## [YOUR OBJECTIVE]
Reproduce the data below line for line, without changing a single character.

## [DATA FOR THIS EXERCISE]
begin
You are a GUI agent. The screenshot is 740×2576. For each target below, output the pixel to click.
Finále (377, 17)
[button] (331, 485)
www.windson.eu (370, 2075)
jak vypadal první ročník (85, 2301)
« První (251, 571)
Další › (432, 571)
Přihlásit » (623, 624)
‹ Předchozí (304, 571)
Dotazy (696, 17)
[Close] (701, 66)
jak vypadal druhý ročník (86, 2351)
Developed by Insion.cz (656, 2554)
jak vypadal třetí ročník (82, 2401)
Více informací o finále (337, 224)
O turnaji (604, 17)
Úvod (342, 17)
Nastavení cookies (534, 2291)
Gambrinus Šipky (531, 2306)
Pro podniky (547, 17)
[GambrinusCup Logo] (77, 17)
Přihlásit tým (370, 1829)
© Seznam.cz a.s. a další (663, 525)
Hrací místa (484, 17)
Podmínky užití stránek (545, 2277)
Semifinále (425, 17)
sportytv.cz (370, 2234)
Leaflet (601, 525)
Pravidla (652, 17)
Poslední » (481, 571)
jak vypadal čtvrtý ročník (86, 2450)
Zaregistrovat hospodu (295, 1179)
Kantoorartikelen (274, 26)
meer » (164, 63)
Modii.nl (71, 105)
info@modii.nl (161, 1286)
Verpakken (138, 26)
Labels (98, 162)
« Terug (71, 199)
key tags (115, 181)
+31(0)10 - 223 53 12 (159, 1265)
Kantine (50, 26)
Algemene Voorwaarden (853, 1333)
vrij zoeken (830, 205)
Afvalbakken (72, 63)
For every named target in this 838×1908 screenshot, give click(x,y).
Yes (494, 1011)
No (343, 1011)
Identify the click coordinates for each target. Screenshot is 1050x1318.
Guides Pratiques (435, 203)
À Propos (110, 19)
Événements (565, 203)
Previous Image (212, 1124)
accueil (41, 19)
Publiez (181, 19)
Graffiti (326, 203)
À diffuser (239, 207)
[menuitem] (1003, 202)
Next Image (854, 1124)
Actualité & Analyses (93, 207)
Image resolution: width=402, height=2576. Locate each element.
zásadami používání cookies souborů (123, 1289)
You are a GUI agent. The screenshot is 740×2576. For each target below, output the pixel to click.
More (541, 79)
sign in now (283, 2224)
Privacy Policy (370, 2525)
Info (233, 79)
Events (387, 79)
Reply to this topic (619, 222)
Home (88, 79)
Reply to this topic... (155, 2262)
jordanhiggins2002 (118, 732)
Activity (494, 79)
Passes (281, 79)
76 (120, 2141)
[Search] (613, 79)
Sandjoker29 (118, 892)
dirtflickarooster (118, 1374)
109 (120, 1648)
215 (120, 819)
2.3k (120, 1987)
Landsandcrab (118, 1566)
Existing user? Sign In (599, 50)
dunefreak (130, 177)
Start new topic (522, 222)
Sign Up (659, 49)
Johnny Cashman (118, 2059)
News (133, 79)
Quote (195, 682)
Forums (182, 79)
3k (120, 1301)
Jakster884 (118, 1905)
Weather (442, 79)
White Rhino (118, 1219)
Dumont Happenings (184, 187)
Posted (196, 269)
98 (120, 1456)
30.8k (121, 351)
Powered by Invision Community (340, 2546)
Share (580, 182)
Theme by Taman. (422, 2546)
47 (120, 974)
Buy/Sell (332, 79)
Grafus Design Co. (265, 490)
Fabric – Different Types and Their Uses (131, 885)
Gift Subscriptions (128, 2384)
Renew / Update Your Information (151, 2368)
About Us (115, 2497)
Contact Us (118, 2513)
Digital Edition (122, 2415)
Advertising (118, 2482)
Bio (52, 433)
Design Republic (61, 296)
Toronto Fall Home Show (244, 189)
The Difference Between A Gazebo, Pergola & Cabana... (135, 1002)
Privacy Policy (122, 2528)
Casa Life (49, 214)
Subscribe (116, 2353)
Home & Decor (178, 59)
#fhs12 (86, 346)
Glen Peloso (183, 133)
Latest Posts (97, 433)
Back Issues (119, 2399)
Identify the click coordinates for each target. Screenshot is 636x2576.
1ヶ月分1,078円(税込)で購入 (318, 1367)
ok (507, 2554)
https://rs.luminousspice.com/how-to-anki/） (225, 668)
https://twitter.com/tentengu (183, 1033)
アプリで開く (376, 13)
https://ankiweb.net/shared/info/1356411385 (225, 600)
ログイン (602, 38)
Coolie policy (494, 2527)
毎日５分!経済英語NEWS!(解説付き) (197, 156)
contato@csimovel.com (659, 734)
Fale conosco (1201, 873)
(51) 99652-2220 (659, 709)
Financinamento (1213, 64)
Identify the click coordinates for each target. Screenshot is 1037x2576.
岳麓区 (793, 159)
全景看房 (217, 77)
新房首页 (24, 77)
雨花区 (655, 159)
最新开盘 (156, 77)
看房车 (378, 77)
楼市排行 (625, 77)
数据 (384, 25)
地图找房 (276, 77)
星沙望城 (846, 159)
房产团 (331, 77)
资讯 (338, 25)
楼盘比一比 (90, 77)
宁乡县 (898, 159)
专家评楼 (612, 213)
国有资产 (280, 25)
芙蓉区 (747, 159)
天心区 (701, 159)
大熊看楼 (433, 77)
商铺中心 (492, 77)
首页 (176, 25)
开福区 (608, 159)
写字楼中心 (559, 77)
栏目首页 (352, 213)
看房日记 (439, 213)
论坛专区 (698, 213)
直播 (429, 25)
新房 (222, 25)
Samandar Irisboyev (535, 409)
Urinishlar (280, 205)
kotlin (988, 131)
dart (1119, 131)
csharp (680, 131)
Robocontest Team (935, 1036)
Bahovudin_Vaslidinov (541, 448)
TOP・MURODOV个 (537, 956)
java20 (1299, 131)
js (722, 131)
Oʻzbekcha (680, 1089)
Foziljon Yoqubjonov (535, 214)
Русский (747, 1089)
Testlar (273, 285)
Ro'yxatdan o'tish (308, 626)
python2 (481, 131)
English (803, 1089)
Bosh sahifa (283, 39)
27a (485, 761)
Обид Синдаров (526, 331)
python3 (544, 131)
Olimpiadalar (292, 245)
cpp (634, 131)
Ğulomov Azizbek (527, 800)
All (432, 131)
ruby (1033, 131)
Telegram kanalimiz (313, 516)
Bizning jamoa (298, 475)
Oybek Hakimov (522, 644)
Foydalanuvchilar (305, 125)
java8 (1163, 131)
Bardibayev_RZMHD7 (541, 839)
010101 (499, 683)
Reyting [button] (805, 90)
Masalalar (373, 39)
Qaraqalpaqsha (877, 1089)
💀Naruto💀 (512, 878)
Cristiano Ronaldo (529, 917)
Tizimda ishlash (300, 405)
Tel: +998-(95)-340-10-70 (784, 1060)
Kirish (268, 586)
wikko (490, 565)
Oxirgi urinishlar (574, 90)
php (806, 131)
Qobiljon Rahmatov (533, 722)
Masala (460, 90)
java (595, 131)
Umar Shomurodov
end
## [WRITTEN ANSWER]
You are a GUI agent. The screenshot is 740×2576. For each target below, output the pixel to click.
Finále (377, 17)
[button] (331, 485)
www.windson.eu (370, 2075)
jak vypadal první ročník (85, 2301)
« První (251, 571)
Další › (432, 571)
Přihlásit » (623, 624)
‹ Předchozí (304, 571)
Dotazy (696, 17)
[Close] (701, 66)
jak vypadal druhý ročník (86, 2351)
Developed by Insion.cz (656, 2554)
jak vypadal třetí ročník (82, 2401)
Více informací o finále (337, 224)
O turnaji (604, 17)
Úvod (342, 17)
Nastavení cookies (534, 2291)
Gambrinus Šipky (531, 2306)
Pro podniky (547, 17)
[GambrinusCup Logo] (77, 17)
Přihlásit tým (370, 1829)
© Seznam.cz a.s. a další (663, 525)
Hrací místa (484, 17)
Podmínky užití stránek (545, 2277)
Semifinále (425, 17)
sportytv.cz (370, 2234)
Leaflet (601, 525)
Pravidla (652, 17)
Poslední » (481, 571)
jak vypadal čtvrtý ročník (86, 2450)
Zaregistrovat hospodu (295, 1179)
Kantoorartikelen (274, 26)
meer » (164, 63)
Modii.nl (71, 105)
info@modii.nl (161, 1286)
Verpakken (138, 26)
Labels (98, 162)
« Terug (71, 199)
key tags (115, 181)
+31(0)10 - 223 53 12 (159, 1265)
Kantine (50, 26)
Algemene Voorwaarden (853, 1333)
vrij zoeken (830, 205)
Afvalbakken (72, 63)
For every named target in this 838×1908 screenshot, give click(x,y).
Yes (494, 1011)
No (343, 1011)
Identify the click coordinates for each target. Screenshot is 1050x1318.
Guides Pratiques (435, 203)
À Propos (110, 19)
Événements (565, 203)
Previous Image (212, 1124)
accueil (41, 19)
Publiez (181, 19)
Graffiti (326, 203)
À diffuser (239, 207)
[menuitem] (1003, 202)
Next Image (854, 1124)
Actualité & Analyses (93, 207)
Image resolution: width=402, height=2576. Locate each element.
zásadami používání cookies souborů (123, 1289)
You are a GUI agent. The screenshot is 740×2576. For each target below, output the pixel to click.
More (541, 79)
sign in now (283, 2224)
Privacy Policy (370, 2525)
Info (233, 79)
Events (387, 79)
Reply to this topic (619, 222)
Home (88, 79)
Reply to this topic... (155, 2262)
jordanhiggins2002 (118, 732)
Activity (494, 79)
Passes (281, 79)
76 (120, 2141)
[Search] (613, 79)
Sandjoker29 (118, 892)
dirtflickarooster (118, 1374)
109 (120, 1648)
215 (120, 819)
2.3k (120, 1987)
Landsandcrab (118, 1566)
Existing user? Sign In (599, 50)
dunefreak (130, 177)
Start new topic (522, 222)
Sign Up (659, 49)
Johnny Cashman (118, 2059)
News (133, 79)
Quote (195, 682)
Forums (182, 79)
3k (120, 1301)
Jakster884 (118, 1905)
Weather (442, 79)
White Rhino (118, 1219)
Dumont Happenings (184, 187)
Posted (196, 269)
98 (120, 1456)
30.8k (121, 351)
Powered by Invision Community (340, 2546)
Share (580, 182)
Theme by Taman. (422, 2546)
47 (120, 974)
Buy/Sell (332, 79)
Grafus Design Co. (265, 490)
Fabric – Different Types and Their Uses (131, 885)
Gift Subscriptions (128, 2384)
Renew / Update Your Information (151, 2368)
About Us (115, 2497)
Contact Us (118, 2513)
Digital Edition (122, 2415)
Advertising (118, 2482)
Bio (52, 433)
Design Republic (61, 296)
Toronto Fall Home Show (244, 189)
The Difference Between A Gazebo, Pergola & Cabana... (135, 1002)
Privacy Policy (122, 2528)
Casa Life (49, 214)
Subscribe (116, 2353)
Home & Decor (178, 59)
#fhs12 (86, 346)
Glen Peloso (183, 133)
Latest Posts (97, 433)
Back Issues (119, 2399)
Identify the click coordinates for each target. Screenshot is 636x2576.
1ヶ月分1,078円(税込)で購入 (318, 1367)
ok (507, 2554)
https://rs.luminousspice.com/how-to-anki/） (225, 668)
https://twitter.com/tentengu (183, 1033)
アプリで開く (376, 13)
https://ankiweb.net/shared/info/1356411385 (225, 600)
ログイン (602, 38)
Coolie policy (494, 2527)
毎日５分!経済英語NEWS!(解説付き) (197, 156)
contato@csimovel.com (659, 734)
Fale conosco (1201, 873)
(51) 99652-2220 (659, 709)
Financinamento (1213, 64)
Identify the click coordinates for each target. Screenshot is 1037x2576.
岳麓区 (793, 159)
全景看房 (217, 77)
新房首页 (24, 77)
雨花区 (655, 159)
最新开盘 (156, 77)
看房车 (378, 77)
楼市排行 (625, 77)
数据 (384, 25)
地图找房 (276, 77)
星沙望城 (846, 159)
房产团 (331, 77)
资讯 (338, 25)
楼盘比一比 (90, 77)
宁乡县 (898, 159)
专家评楼 (612, 213)
国有资产 (280, 25)
芙蓉区 (747, 159)
天心区 (701, 159)
大熊看楼 (433, 77)
商铺中心 (492, 77)
首页 (176, 25)
开福区 (608, 159)
写字楼中心 (559, 77)
栏目首页 (352, 213)
看房日记 (439, 213)
论坛专区 (698, 213)
直播 (429, 25)
新房 (222, 25)
Samandar Irisboyev (535, 409)
Urinishlar (280, 205)
kotlin (988, 131)
dart (1119, 131)
csharp (680, 131)
Robocontest Team (935, 1036)
Bahovudin_Vaslidinov (541, 448)
TOP・MURODOV个 (537, 956)
java20 (1299, 131)
js (722, 131)
Oʻzbekcha (680, 1089)
Foziljon Yoqubjonov (535, 214)
Русский (747, 1089)
Testlar (273, 285)
Ro'yxatdan o'tish (308, 626)
python2 (481, 131)
English (803, 1089)
Bosh sahifa (283, 39)
27a (485, 761)
Обид Синдаров (526, 331)
python3 (544, 131)
Olimpiadalar (292, 245)
cpp (634, 131)
Ğulomov Azizbek (527, 800)
All (432, 131)
ruby (1033, 131)
Telegram kanalimiz (313, 516)
Bizning jamoa (298, 475)
Oybek Hakimov (522, 644)
Foydalanuvchilar (305, 125)
java8 (1163, 131)
Bardibayev_RZMHD7 (541, 839)
010101 (499, 683)
Reyting [button] (805, 90)
Masalalar (373, 39)
Qaraqalpaqsha (877, 1089)
💀Naruto💀 (512, 878)
Cristiano Ronaldo (529, 917)
Tizimda ishlash (300, 405)
Tel: +998-(95)-340-10-70 (784, 1060)
Kirish (268, 586)
wikko (490, 565)
Oxirgi urinishlar (574, 90)
php (806, 131)
Qobiljon Rahmatov (533, 722)
Masala (460, 90)
java (595, 131)
Umar Shomurodov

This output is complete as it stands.